A dog named Maggie is credited with improving high school pupils' reading skills to the point where she is now on the full-time staff as a teaching assistant. And the nine-year-old Shih Tzu, who is paid with bacon, is also good for discipline, having a calming influence on pupils with a tendency to be anxious or disruptive. Owner Toni Gregory, aged 30, of Brierley Hill, has been working at Earls High School in Halesowen in the West Midlands with Maggie for around two years.
As a result, Maggie's dogged determination in the classroom has improved the reading "ages" of youngsters in her class by an average of eight months - with some leaping in ability by about 30 months in just 10 weeks.
There has also been a knock-on effect in pupils' performance in other subjects, including maths, as they are better able to read and understand questions.
Mrs Gregory, a former veterinary nurse, said: "We work with reluctant readers - but they love reading to Maggie.
We tell them she wants to hear some stories and she sits and looks at the pictures while they read." The school first realised the potential of canine classroom assistants when it welcomed in a guide dog to help a pupil who was visually impaired.
Stuart Berry, director of student needs at the Earls, said: "The benefits weren't just for the girl concerned - we noticed that students, particularly those with autism or asperger’s, were calmed by having the dog around.
It was quite astounding and we looked into having Pets As Therapy (PAT) dogs in, as do some primary schools, to help with reading.
Toni came in as a volunteer, doing two or three sessions a week to read with children who were reluctant readers.
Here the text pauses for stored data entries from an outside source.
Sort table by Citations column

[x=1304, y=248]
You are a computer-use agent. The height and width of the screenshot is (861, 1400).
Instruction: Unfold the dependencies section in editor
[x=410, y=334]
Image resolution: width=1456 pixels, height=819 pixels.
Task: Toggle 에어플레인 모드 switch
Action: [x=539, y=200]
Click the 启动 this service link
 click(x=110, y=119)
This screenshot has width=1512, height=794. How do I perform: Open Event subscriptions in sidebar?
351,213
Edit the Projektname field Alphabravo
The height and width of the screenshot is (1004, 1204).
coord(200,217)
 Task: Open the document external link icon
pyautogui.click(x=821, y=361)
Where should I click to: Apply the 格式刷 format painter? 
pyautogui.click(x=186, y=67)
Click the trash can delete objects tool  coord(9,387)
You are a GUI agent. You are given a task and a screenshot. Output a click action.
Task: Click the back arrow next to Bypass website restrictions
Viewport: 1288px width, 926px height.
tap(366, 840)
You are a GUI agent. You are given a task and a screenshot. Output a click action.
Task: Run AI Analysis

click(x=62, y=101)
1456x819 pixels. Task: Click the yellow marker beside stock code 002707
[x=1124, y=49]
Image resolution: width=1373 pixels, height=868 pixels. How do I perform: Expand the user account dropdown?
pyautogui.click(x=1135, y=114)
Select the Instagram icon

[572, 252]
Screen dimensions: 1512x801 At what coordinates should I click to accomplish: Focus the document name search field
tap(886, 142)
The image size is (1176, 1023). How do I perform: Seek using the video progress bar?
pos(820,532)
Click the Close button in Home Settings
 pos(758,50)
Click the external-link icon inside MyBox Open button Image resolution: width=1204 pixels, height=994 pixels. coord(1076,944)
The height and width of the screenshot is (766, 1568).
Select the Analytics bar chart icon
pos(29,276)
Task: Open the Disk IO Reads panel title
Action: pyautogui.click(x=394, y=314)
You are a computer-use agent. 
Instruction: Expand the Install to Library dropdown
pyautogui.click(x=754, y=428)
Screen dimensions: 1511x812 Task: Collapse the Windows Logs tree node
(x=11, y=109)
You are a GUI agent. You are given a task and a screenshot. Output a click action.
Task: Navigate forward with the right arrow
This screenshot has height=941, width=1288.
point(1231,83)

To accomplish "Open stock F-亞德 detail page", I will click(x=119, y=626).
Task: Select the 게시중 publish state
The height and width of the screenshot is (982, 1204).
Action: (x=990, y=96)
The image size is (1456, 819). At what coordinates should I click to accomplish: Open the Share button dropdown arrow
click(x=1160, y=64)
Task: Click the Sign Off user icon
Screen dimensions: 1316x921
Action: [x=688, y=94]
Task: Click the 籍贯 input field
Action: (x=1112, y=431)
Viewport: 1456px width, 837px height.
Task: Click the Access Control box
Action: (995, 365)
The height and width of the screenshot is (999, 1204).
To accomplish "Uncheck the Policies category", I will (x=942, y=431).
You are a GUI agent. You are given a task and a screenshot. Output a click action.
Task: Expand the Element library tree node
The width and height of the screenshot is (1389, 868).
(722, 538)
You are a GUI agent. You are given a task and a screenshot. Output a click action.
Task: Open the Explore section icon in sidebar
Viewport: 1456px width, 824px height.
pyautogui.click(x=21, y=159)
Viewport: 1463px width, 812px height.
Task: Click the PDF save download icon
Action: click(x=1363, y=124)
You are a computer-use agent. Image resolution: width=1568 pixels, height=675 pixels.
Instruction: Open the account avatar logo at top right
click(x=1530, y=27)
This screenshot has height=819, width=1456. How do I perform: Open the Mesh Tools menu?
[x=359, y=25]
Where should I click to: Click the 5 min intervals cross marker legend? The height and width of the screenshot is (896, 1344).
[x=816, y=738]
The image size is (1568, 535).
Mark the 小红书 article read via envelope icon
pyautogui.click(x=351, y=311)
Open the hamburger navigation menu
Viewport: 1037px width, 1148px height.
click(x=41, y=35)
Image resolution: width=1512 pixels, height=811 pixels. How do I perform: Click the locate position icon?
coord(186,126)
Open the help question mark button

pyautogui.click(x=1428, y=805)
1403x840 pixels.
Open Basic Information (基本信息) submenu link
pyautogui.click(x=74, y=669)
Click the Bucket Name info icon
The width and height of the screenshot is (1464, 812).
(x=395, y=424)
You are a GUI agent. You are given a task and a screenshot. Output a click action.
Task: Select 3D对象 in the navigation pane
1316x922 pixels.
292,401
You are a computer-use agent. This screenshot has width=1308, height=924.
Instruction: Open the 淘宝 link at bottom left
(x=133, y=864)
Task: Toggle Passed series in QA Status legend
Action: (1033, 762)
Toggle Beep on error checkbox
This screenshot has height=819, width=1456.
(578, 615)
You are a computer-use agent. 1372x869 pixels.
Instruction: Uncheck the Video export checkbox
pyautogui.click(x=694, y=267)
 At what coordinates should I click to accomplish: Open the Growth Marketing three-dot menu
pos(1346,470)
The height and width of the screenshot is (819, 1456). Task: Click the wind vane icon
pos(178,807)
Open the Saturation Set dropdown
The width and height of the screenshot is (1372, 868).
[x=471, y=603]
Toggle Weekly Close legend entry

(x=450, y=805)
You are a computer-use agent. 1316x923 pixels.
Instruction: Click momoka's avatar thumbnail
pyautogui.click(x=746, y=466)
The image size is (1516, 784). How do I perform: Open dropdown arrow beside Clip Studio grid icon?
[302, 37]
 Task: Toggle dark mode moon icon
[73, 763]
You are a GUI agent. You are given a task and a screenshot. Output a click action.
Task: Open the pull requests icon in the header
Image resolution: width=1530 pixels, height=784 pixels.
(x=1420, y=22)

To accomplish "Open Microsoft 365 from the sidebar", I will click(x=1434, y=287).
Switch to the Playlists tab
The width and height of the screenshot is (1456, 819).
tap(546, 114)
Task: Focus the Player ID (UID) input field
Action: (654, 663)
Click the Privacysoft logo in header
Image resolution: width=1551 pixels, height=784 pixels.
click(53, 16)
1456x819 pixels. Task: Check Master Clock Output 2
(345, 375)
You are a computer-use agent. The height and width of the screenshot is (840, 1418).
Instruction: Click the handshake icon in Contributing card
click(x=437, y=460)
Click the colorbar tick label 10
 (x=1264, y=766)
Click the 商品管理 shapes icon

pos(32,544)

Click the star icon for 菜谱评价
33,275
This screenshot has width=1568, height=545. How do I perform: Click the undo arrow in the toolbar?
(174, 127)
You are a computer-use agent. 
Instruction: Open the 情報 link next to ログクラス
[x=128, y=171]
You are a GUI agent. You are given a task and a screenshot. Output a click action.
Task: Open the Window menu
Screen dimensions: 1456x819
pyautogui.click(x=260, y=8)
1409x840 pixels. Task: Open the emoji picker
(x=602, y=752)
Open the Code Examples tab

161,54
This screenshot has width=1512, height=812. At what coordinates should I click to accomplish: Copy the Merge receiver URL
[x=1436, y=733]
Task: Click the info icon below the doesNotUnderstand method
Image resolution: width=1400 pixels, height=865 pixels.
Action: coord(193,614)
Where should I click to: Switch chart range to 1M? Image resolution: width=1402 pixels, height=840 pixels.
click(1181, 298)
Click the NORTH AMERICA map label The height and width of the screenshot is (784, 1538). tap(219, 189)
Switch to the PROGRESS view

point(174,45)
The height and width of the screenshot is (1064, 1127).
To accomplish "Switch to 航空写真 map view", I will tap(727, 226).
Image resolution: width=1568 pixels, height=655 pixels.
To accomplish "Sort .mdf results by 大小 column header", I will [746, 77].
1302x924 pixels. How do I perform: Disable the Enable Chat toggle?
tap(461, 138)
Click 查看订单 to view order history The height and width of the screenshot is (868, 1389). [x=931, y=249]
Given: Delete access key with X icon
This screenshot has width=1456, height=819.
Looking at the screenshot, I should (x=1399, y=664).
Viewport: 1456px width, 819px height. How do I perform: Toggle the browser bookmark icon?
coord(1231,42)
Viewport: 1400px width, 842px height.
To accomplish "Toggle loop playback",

They enjoyed it and it helped them."
When there was a vacancy for a teaching assistant, head teacher Tom Johnston offered a full-time post to Mrs Gregory, working with younger pupils, in particular those who had just moved up from primary school.
Mr Berry said: "Toni and Maggie have had a huge impact.
We have very good evidence to show the difference they have made for some of our children.
The weaker readers have, on average, improved their reading age by eight months over a 10-week period.
"Essentially it's about getting them to enjoy reading and, when they realise they can do it, their self confidence develops to read at home and develop new vocabulary."
Mr Berry added that the dog was sometimes called into other classes to calm down anxious pupils.
And Mrs Gregory said that contact with Maggie had also had a calming effect on pupils with a tendency to be disruptive.
While Maggie is still the top dog in the classroom, Mrs Gregory now also has Gracie, her new Shih Tzu puppy, training up as a reading dog.